So is this basically visualizing the tree of possibilities from any board configuration, overlaid on itself at nodes where different sequences of moves can result in the same board configuration, allowing you to "jump" to a different "timeline" through the 5th dimension?

Oh my gosh, I hate that "10th dimension" video so freaking much. It has done nothing but spread confusion and false understanding across the internet.

If it were just presented as a fun exploration of what 10 dimensions could be, for fictional purposes, it would be... OKish, I guess. But choosing "10" specifically makes people erroneously think that this is what string theory is about, which is completely wrong.

Additionally, it falls into the trap of assuming that curvature requires a higher dimension to curve in, and that nontrivial connectivity inherently requires such curvature, both of which are false and hard enough to explain to people who have not been explicitly taught wrongly already.

And on top of all of that, it perpetuates the faulty idea that "the" 5th dimension, or "the" 10th dimension are sensible concepts, by presenting its particular choice of dimensions to discuss and its particular choice of ordering of those dimensions as fact.

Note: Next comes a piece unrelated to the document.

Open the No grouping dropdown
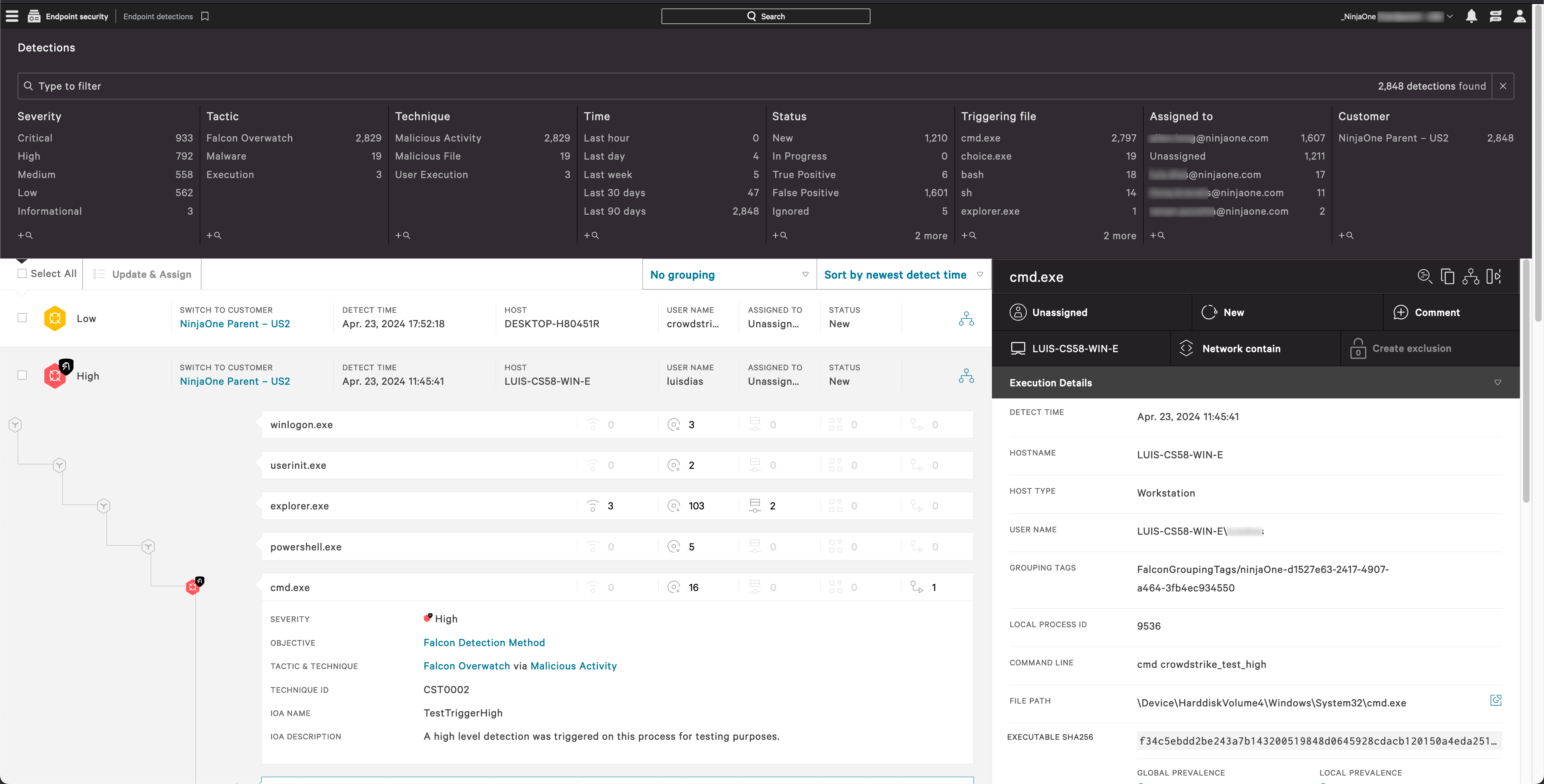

From all the descriptions, this is actually 4D, no?

Normal chess is 2 dimensions, plus you have time dimension (3D), plus you have parallel timelines - that always go just one dimension

So it's 4D and not 5D?

edit: yeah it's actually "just" 4D, from the explainer here


It depends in real life you always have a 3D chess board (+ time dimension) and in some chess UIs you have the option to get a 3D board rendered, like in chessbase https://de.chessbase.com/Portals/All/2017/_eng/products/frit...

But you actually only play the game in two dimensions, because the pieces cannot move up or down. Normal chess is a game happening on a 2D plane whether or not the representation of the board and pieces is 2D or 3D.

No, because that again depends on the representation. You can store the information of moves and chess position in 1D. As for example, two players can play a game of chess just by exchanging moves via morse code.

They say the a 3rd dimension is unused so yeah I don’t understand why they didn’t just call it 4D chess.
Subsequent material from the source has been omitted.